Step 2: Calculate Total Cost of Ownership (TCO) Per Item

Don't just look at the price tag. Cheap gear that fails in 6 months costs more than durable gear that lasts 2 years. For our crew, a $60 FR shirt that lasts 18 months is cheaper than a $40 FR shirt that shrinks after 10 washes.

Here's my quick TCO formula:

Expected Lifespan × Replacement Cost + Laundry Wear

For example, Carhartt's FR coveralls usually last our welders about 2 years with weekly washing. A cheaper alternative might be $20 less but fail after 8 months. The math: $60 ÷ 24 months = $2.50/month, vs. $40 ÷ 8 months = $5.00/month. The more expensive option is cheaper in the long run.

I wish I had tracked this metric from the start. What I can say anecdotally is that we shifted from buying the lowest-priced FR pants to Carhartt's FR line about 3 years ago, and our per-worker monthly cost dropped by nearly 15%.

Step 3: Verify Sizing Consistency Across Product Lines

This is the step most people skip. Carhartt's sizing can vary between product lines. A 2XL in the FR duck jacket fits differently than a 2XL in the hi-vis mesh vest. I learned never to assume sizing consistency after receiving a batch of coveralls where half the crew needed exchanges.

What to do:

  • Order a single sample in each size you think you need.
  • Have your crew try them on—especially for coveralls and bibs where fit impacts safety.
  • Check the size chart against actual measurements. Carhartt posts them, but you still need to verify.

I'll admit, I didn't do this on one of my first orders. I assumed "same specifications" meant identical results across vendors. Didn't verify. Turned out the sizing was off for our entire team. That exchange was a mess.

Step 4: Don't Let Small Order Size Cost You Service

When I was starting out, the vendors who treated my $200 orders seriously are the ones I still use for $20,000 orders. Small doesn't mean unimportant. If a supplier (or even the Carhartt distributor you're working with) gives you attitude about a small trial order, walk away.

That said, be realistic about pricing. A small order of 5 hi-vis shirts won't get the same per-unit price as 500. But a good partner will still help you size it out, check stock, and process it without hassle.

I once had a distributor quote me $5 extra per item because my order was under 25 units. I pushed back, they waived it. Sometimes you just have to ask.

Step 5: Audit the Fine Print: Shipping, Returns, and Lead Times

This is where budget overruns hide. Vendor A quotes a great price. Vendor B is $50 more. But Vendor B includes free shipping and a straightforward return policy. Vendor A? $30 shipping and a 15% restocking fee on returns.

Check these before ordering:

  • Shipping costs: Is it free?
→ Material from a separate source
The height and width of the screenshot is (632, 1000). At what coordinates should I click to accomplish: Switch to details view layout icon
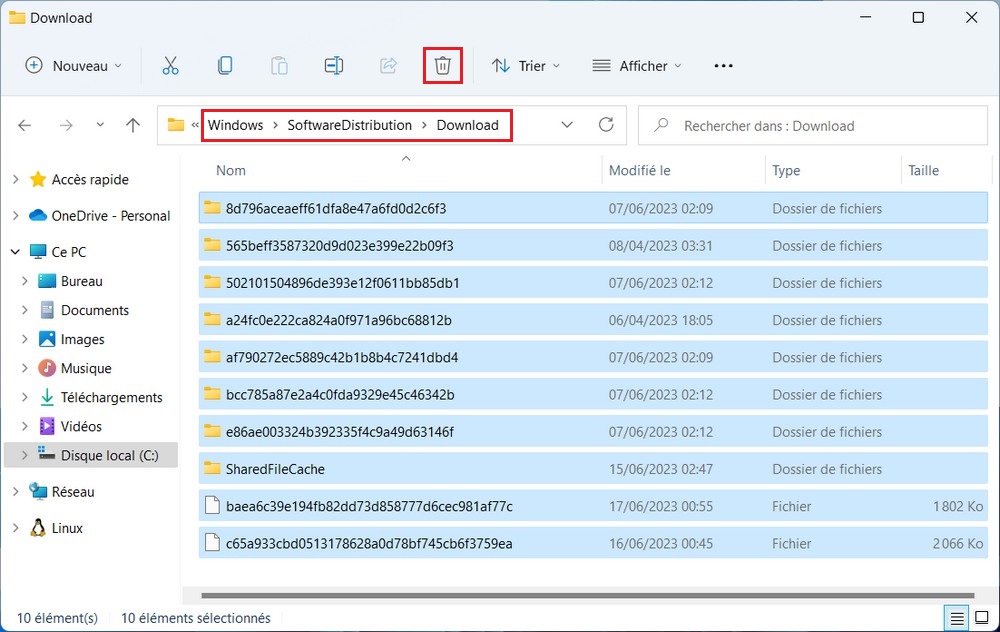point(955,618)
At what order size?
  • Lead times: Is it in stock? Or backordered for 6 weeks?
  • Return policy: Can you return mis-sizing for free? How long do you have?
  • Bulk discounts: Do they kick in at 10, 50, or 100 units?

I'm not 100% sure, but I think we've absorbed almost $400 in rush shipping fees over the years because we didn't verify lead times upfront. That's a boring but real cost.

Common Mistakes and Final Warnings

A couple of things that have bitten me:

  • Assuming all black nitrile gloves are the same. They're not. Our crew went through a case of cheap ones in 2 weeks. Carhartt's black nitrile gloves last at least a month. TCO wins again.
  • Ordering the wrong size class. I once ordered Class 2 hi-vis when we needed Class 3 for OSHA compliance. That was a rushed, expensive correction.
  • Forgetting to factor in logo embroidery. If you need your company logo, that adds time and cost. Plan ahead.

This stuff isn't glamorous, but it's real. Follow these steps, and you'll avoid the worst of the pitfalls. And if you're new to this? Don't worry about being perfect. Just start with a small order, test the waters, and you'll get better.